I'm learning C. I wonder whether there is an instruction or command to recognize the type of the variable.

To be more practical: I have a program which works with integers, I want to show an error message if the user inserts a real number when running the program.

Hope you can help!

  • 4
    Can you post some code that you have written to try to do this? – rabbit Jul 31 '15 at 19:59
  • 2
    Sounds like you want to validate *user input* rather than prevent programmers from passing double parameters to your int functions. Validating input has little to do with determining the type of a variable. – John Coleman Jul 31 '15 at 20:12
  • @tidus: Check this out http://stackoverflow.com/questions/15228388/input-validation-using-scanf – Jeremiah Dicharry Jul 31 '15 at 20:31
  • 1
    At a low level, any input from the user's keyboard is a string, and it has to be converted first before it can be stored in an `int`. So what you mean to ask is, given a string, how do you determine whether it contains an integer or not.
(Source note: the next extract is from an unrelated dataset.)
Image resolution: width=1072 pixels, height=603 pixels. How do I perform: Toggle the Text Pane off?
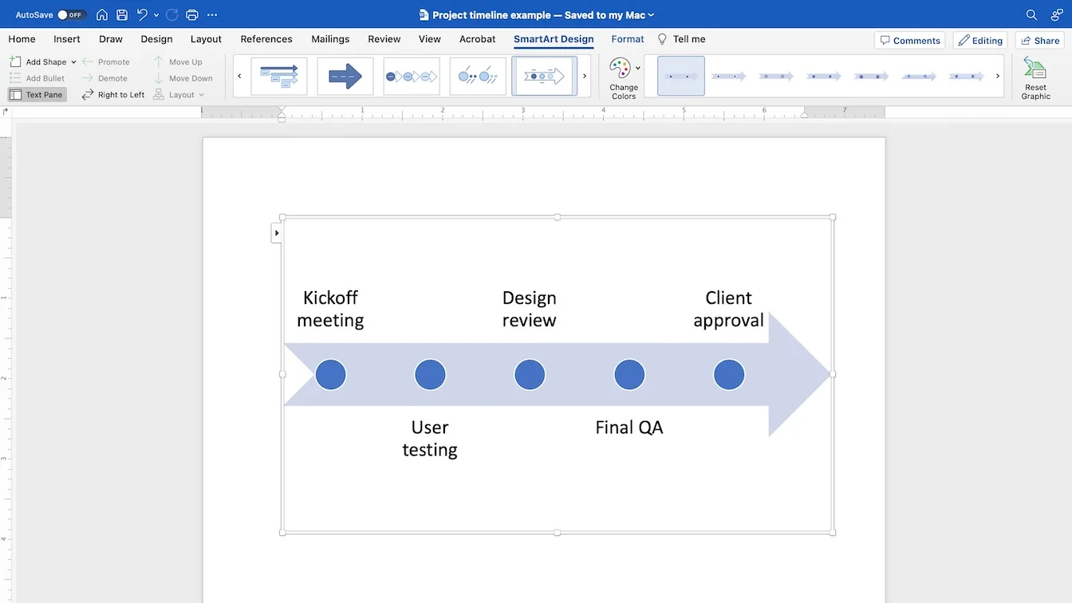[x=37, y=94]
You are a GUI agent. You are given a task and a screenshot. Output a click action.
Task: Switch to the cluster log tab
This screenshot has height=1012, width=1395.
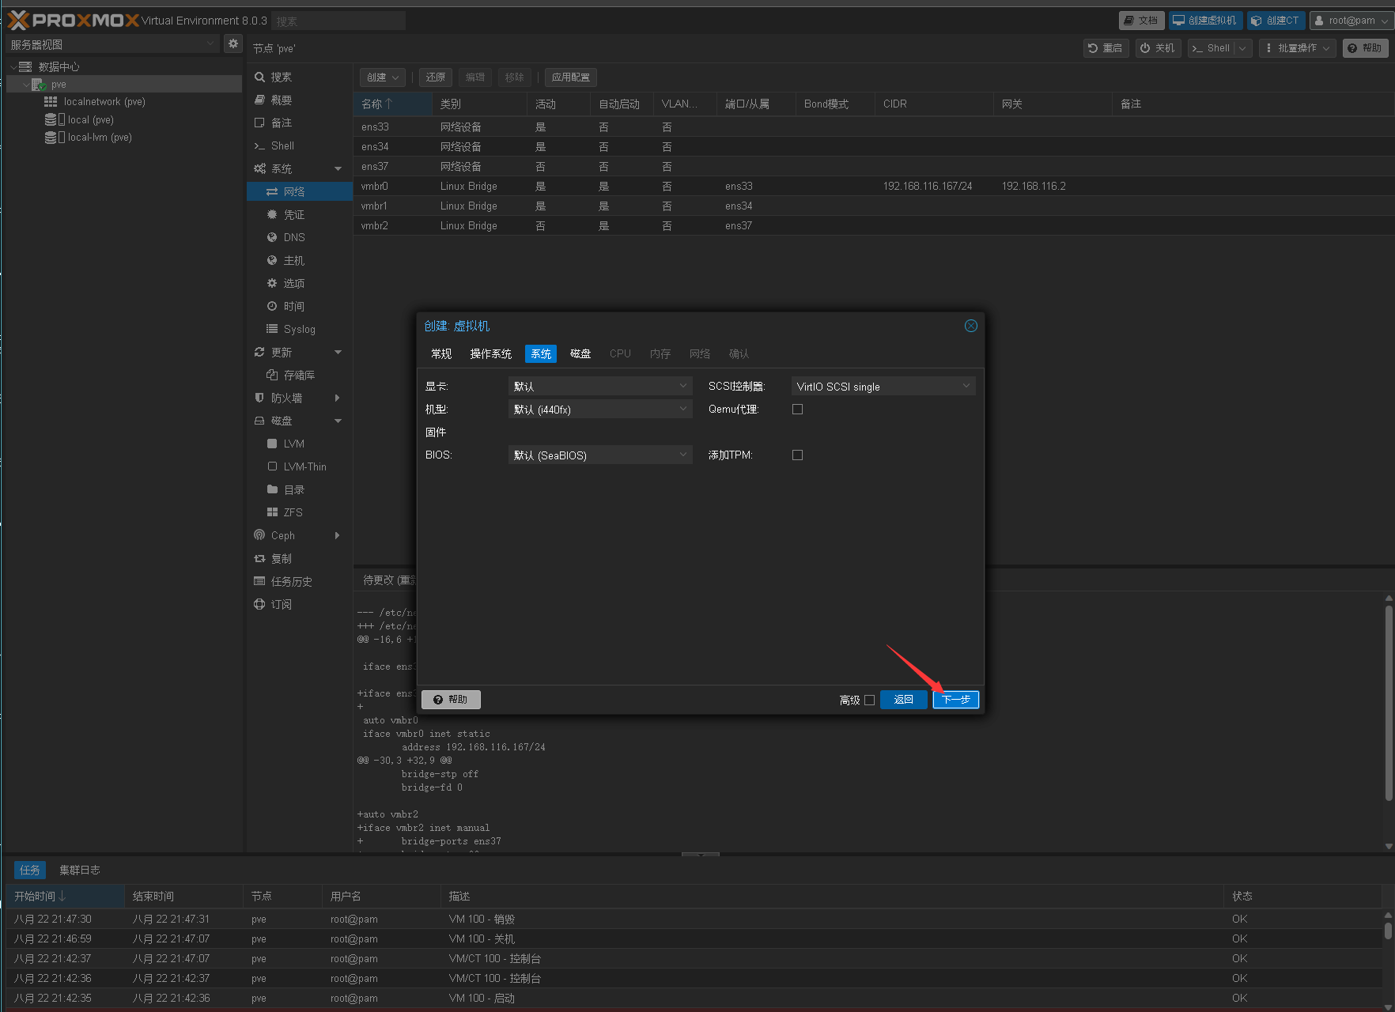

For example, see [Determine if a C string is a valid int in C](http://stackoverflow.com/questions/9753346/determine-if-a-c-string-is-a-valid-int-in-c). – Lithis Jul 31 '15 at 20:32
  • 1
    If all you want to do is make sure that the user doesn't enter something like "2.3" but you don't care if they enter "2.0", and you are just using scanf (likely if you are a newbie) what you can do is read the input into a *double* variable, assign the result to an *int* and then compare the difference between the two variables. – John Coleman Jul 31 '15 at 20:42
  • my fault if I've not been enough clear. My doubt was something like @JohnColeman said. I'll try his solution. thanks! –  Aug 01 '15 at 08:42
  • Alternatively function like strtol can convert a string to a long int and report convertion errors: http://stackoverflow.com/questions/7021725/converting-string-to-integer-c – OAnt Aug 01 '15 at 10:20

1 Answers1

2

This is not part of the C standard, but GCC has the typeof keyword.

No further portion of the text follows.